It’s pretty easy—you stick the sensor onto an object, plug it into your smartphone or tablet, and then “interact” with your new musical instrument however you please. British electronic duo Plaid collaborated with Zamborlin to make the above video, which demonstrates some ways you could use it: tapping coins on a table next to the sensor, shaking and plucking at a wire fence, and swiping the bars on a radiator like a kid playing xylophone on street railings.

You can choose the kind of sound you want to use from a default selection in the app, or record your own. Alternatively, you can pre-load a tune and it’ll play the notes as you gesture, so you can pretend you’ve got magical musical fingers or something.

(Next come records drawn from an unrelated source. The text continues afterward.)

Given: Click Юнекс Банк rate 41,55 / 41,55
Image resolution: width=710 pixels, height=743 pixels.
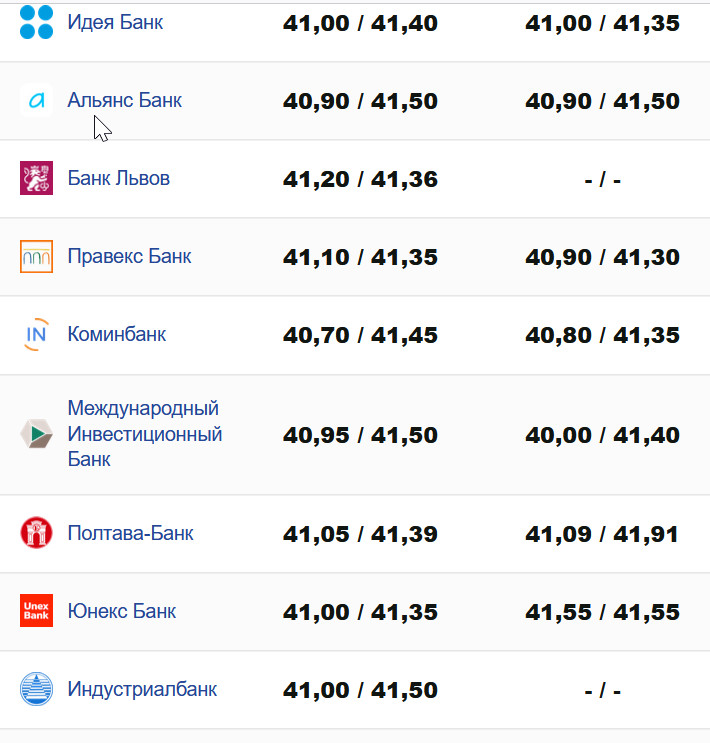Looking at the screenshot, I should (x=602, y=612).
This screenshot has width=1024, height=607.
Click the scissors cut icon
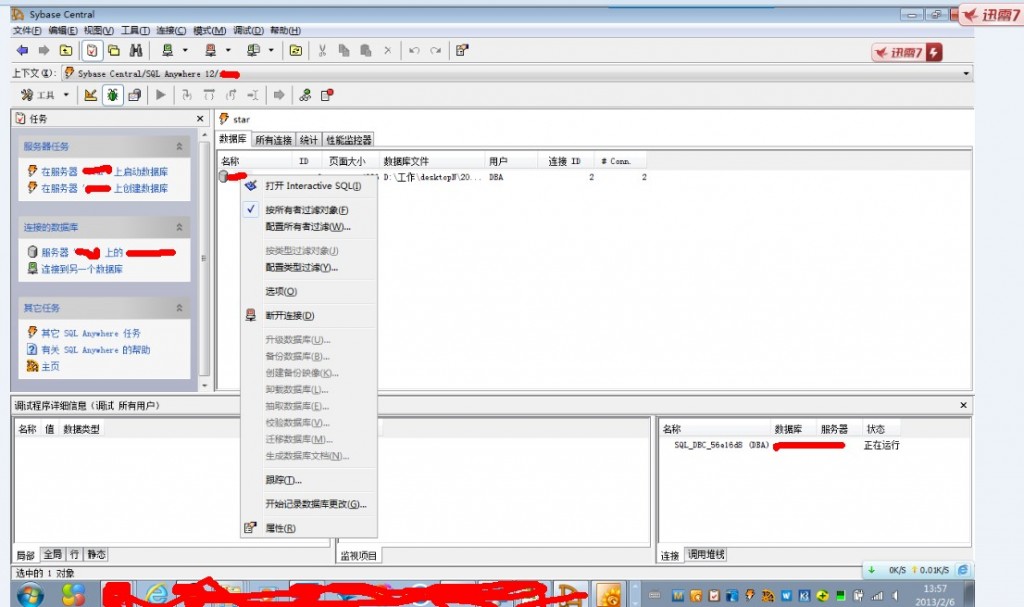[322, 50]
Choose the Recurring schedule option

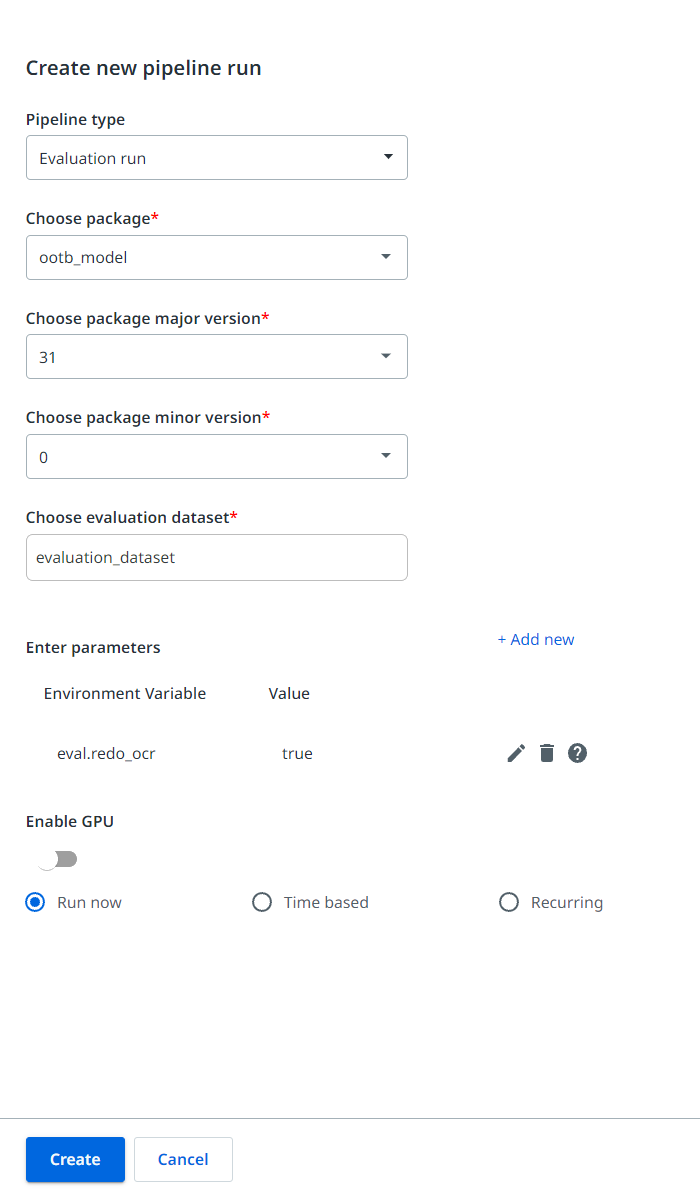coord(509,902)
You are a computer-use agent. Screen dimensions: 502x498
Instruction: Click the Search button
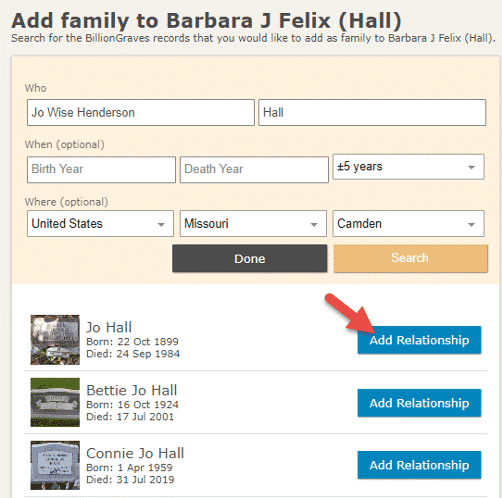[x=410, y=258]
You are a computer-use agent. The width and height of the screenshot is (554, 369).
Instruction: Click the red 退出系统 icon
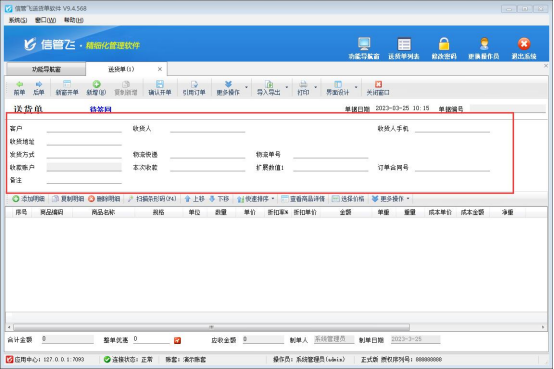click(x=524, y=44)
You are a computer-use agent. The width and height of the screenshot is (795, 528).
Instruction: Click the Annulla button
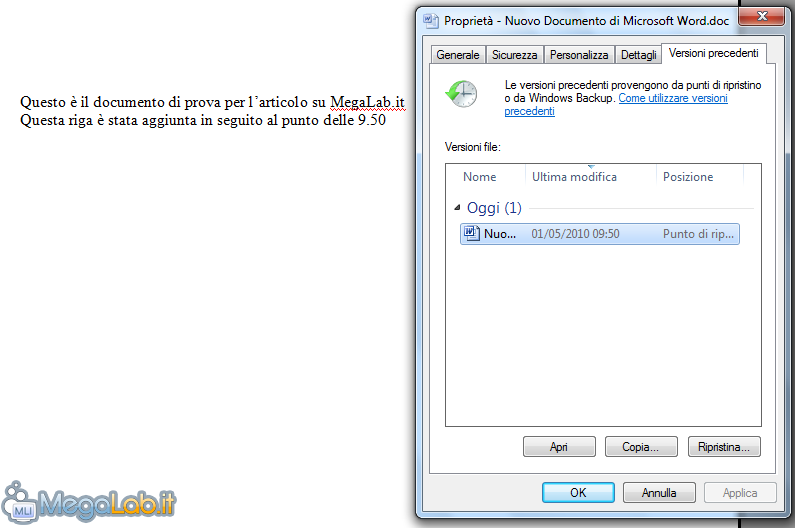[x=659, y=492]
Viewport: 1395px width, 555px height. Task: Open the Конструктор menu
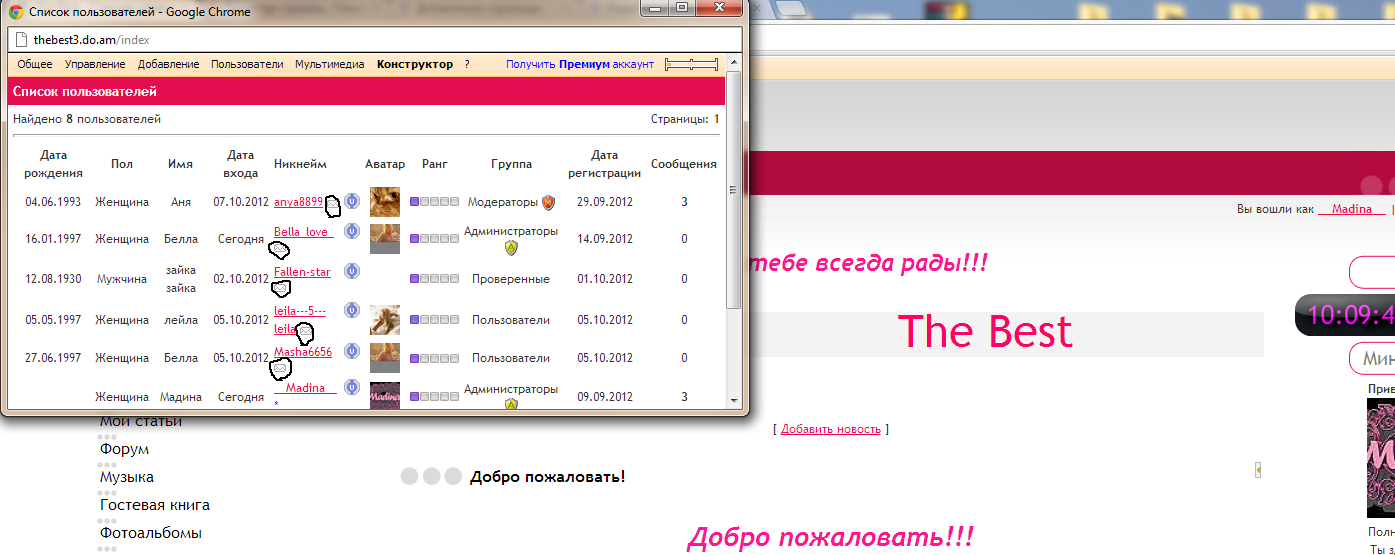click(414, 64)
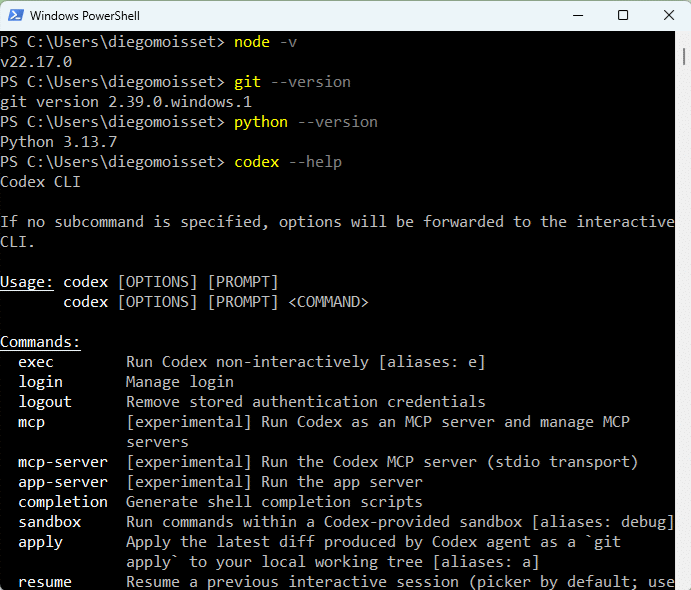The image size is (691, 590).
Task: Click the Windows PowerShell title text
Action: point(85,16)
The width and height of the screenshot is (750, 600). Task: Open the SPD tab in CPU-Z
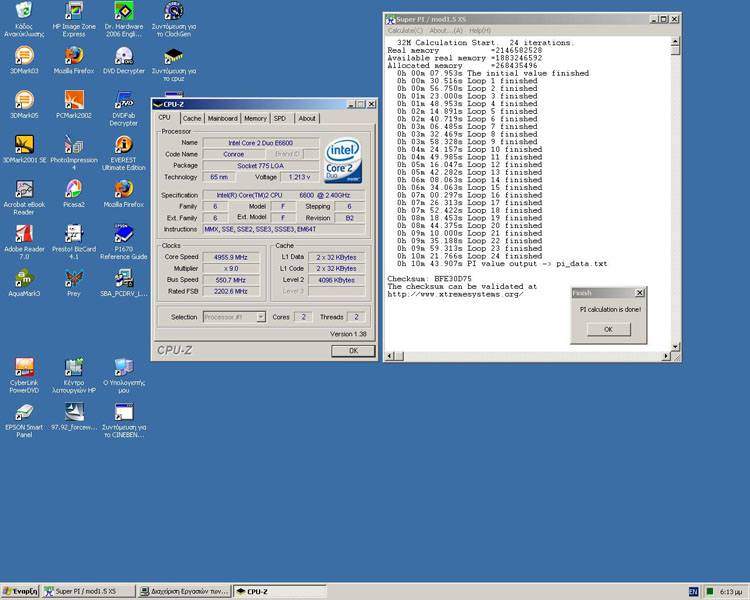[280, 118]
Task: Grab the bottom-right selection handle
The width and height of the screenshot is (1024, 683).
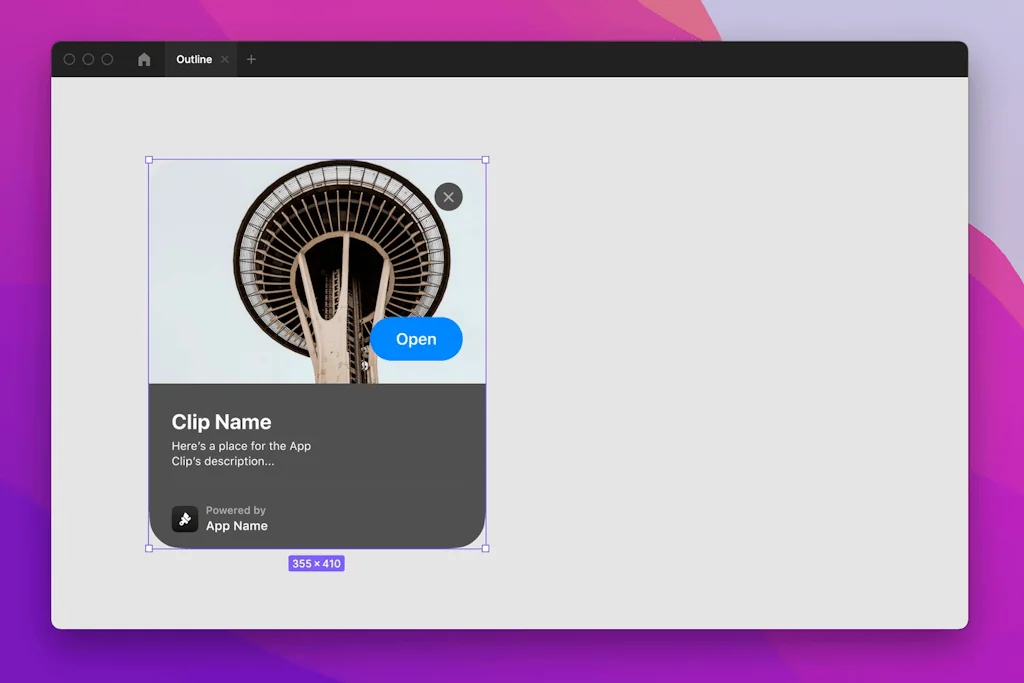Action: click(484, 549)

Zamborlin first started work on the project a while ago, but with the Kickstarter campaign he plans to actually get them into production so anyone can plug in and play. I picked up the phone to ask some questions about his musical innovation before he sets off on a busy year of exhibitions, tech festivals, and Plaid's upcoming tour.

Motherboard: So you’ve been developing Mogees for four years and now they’re finally available via Kickstarter. What did it take to get to this point?

Bruno Zamborlin: It has been a long journey. I started as a PhD student, and I am a musician as well; I play the drums and I also do lots of performances. I kind of merged my passion for electronic music with my technical background, which is as a computer music researcher, and then I came up with this idea of basically turning every tangible, physical object into a musical instrument.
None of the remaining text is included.